The Big Idea: A.J. Hartley

Shape-shifting creatures… in small-town North Carolina? There’s a reason they’re there, and as A.J. Hartley explains in this Big Idea for Hideki Smith, Demon Queller, there’s no better place for them to be. 

A.J. HARTLEY:

Japanese folkore and mythology is packed with shape-shifting monsters. Seriously. Everywhere you look there’s something pretending to be something else. Some of them are funny (monsters disguised as umbrellas, anyone?). Some are terrifying. Some of them are just plain weird, acting according to a logic only they understand. But all of them reinforce a basic idea about the universe: that nothing is exactly as it appears.

It’s a familiar notion, of course, though it seems to have developed a deeper and more unsettling brand of truth as we wrestle with the implications of, on the one hand, quantum mechanics, and—on the other—a greater awareness of how race, gender and other matters create a disconnect between our we appear to others and how we see ourselves.

About those shape-shifters. My new novel, Hideki Smith, Demon Queller, is set in North Carolina but it’s informed by mystical beings from old Japan (generally called yōkai ) because the book’s protagonists are partly of Japanese heritage. I say partly because the title character (who goes by Caleb) has—like my own son—a Japanese-American mother and a Caucasian father. He and his sister have been raised to assimilate into a small town in which there are no other families like theirs, and they figure the best way to get through the pitfalls of high school is to fit in as best they can.

Except, of course, that they don’t look like they belong in their small mountain town, and changing that isn’t something they control. And their lives get more complicated when monsters start appearing in the woods, monsters whose origins are clearly—if mysteriously—connected to Caleb and Emily’s long-suppressed Japanese ancestry.

These aren’t just monsters of the scary teeth and claws variety, however. They are beings whose appearance can change, giving them a much wider selection of weapons. Many of the yōkai of Japanese legend are supernatural forms of common animals. There are racoon-dogs (tanuki) that can pretend to be teapots or sake barrels but can also appear as people. Sometimes they are tired, old folk who beg you to carry them or perform other tasks, for no reason other than their own amusement.

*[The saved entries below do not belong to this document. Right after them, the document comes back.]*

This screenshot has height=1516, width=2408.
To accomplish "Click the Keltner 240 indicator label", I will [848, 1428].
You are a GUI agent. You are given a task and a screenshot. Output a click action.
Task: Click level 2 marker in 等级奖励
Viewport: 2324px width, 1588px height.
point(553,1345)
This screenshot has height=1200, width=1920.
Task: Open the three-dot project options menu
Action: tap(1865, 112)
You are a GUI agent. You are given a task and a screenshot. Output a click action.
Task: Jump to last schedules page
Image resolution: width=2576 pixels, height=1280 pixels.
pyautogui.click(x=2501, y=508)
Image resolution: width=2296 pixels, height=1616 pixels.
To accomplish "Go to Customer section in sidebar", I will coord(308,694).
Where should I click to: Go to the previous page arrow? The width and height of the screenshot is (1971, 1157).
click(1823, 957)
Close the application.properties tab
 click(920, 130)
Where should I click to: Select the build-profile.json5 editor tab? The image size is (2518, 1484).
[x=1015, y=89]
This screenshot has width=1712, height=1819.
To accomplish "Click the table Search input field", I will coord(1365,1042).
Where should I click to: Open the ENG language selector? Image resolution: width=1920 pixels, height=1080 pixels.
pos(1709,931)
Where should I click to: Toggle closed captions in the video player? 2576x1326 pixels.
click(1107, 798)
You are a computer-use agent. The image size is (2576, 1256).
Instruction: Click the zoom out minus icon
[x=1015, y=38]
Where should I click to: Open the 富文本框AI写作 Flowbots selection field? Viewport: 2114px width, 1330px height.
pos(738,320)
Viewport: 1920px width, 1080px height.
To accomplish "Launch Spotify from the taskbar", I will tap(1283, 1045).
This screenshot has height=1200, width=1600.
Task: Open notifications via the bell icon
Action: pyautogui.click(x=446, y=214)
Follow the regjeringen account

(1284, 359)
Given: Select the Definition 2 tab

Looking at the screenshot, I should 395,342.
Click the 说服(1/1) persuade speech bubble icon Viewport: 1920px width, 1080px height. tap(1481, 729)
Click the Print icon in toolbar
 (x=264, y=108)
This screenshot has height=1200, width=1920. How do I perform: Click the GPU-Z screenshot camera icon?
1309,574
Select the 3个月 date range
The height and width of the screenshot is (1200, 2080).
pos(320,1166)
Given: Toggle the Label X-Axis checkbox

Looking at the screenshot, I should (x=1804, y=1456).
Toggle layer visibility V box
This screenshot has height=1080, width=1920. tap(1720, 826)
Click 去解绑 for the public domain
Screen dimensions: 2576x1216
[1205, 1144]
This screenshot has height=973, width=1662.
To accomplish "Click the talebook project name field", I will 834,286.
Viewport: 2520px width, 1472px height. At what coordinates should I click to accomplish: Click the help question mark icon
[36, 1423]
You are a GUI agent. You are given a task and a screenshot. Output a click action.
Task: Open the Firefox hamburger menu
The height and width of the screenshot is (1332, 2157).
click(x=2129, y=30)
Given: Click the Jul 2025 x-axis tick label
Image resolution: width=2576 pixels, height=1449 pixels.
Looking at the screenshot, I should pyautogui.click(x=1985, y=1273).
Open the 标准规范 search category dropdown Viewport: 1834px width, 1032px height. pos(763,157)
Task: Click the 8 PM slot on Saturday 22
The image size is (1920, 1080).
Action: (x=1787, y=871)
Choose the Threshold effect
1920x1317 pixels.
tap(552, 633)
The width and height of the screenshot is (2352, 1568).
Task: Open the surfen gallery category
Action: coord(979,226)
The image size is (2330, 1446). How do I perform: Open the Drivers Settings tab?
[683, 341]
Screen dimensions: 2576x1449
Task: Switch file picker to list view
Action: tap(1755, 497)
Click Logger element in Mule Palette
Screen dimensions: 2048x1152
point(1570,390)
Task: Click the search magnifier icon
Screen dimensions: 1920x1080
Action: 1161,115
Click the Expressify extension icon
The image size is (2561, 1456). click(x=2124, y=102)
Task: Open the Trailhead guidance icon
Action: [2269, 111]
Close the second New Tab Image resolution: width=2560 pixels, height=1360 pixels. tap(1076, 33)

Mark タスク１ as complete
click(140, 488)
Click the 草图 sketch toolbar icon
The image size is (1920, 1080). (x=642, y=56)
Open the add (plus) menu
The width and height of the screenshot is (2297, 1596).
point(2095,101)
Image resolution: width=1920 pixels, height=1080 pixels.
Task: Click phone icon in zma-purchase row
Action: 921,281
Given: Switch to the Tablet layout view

Tanuki are primarily tricksters, and not always competent ones at that, so they often give themselves away: hilarity, as the book jackets say, ensues. Mujina (a kind of badger) are more inclined to scare whoever they meet, appearing as ordinary people whose faces then vanish. In many versions of the story, the victim runs away, half mad with fear, and tells their tale of terror to the first cop, barman, or restauranteur they meet, only for their confidante to reply, “Was it like this?” Whereupon their face vanishes and the hapless victim blacks out in horror.

Once, when I lived in Japan, I saw a kabuki production in which a young family, lost in the mountains, came upon a tiny Buddhist temple where an elderly nun invited them to spend the night. In one of the most startling visuals I have ever seen on stage, the nun leaned behind the translucent paper screen to pick up a lantern, casting a shadow which revealed her true nature as a bakeneko: a massive and monstrous cat. She then performed a bloody attack on the family, and finally ascended into the heavens above the stage, fully transformed, not so much a cat as into a something somewhere between cat and human, covered in fur (and brandishing the afore mentioned teeth and claws), but clothed in a dazzling kimono.

It was breathtaking and unnerving, because the cat creature wasn’t just dangerous, it was uncanny, the kind of thing that makes your flesh creep because it contradicts what you think you know about the world and your place in it.

The supreme Japanese shape shifter is the fox or kitsune, a being so expert at human transformation that it can do what Caleb and Emily can’t; it can blend in. Kitsune can conceal their true nature so completely that they can marry humans, have kids, and live undetected among people for years at a time. These foxes might only be discovered if someone is particularly attentive to what he or she (often she) gets up to when the fox believes itself to be alone. Occasionally they give themselves away when angry, particularly if their spouse breaks an oath made years before. Sometimes they just get bored of human life and revert to their true form, vanishing into the forest and leaving their families baffled and grieving.

It’s a powerful idea, that sense that nothing and no one is what they appear to be, that even the things we think we know best might be something else entirely, something strange or lethal. After all, none of us is precisely what others take us to be. Inside our heads we are so much stranger and more complex, less easily knowable, than other people think, though somehow—preposterously—we still trust our superficial readings of others.

For my purposes, the sudden appearance of these shape-shifting beings in Portersville, North Carolina, provides more than (I hope) thrills and mystery; they embody a running metaphor for people wrestling with their sense of who they are, were, and might be, while surrounded by other people who assume they know exactly what their appearance means. Nothing is what it seems, least of all us.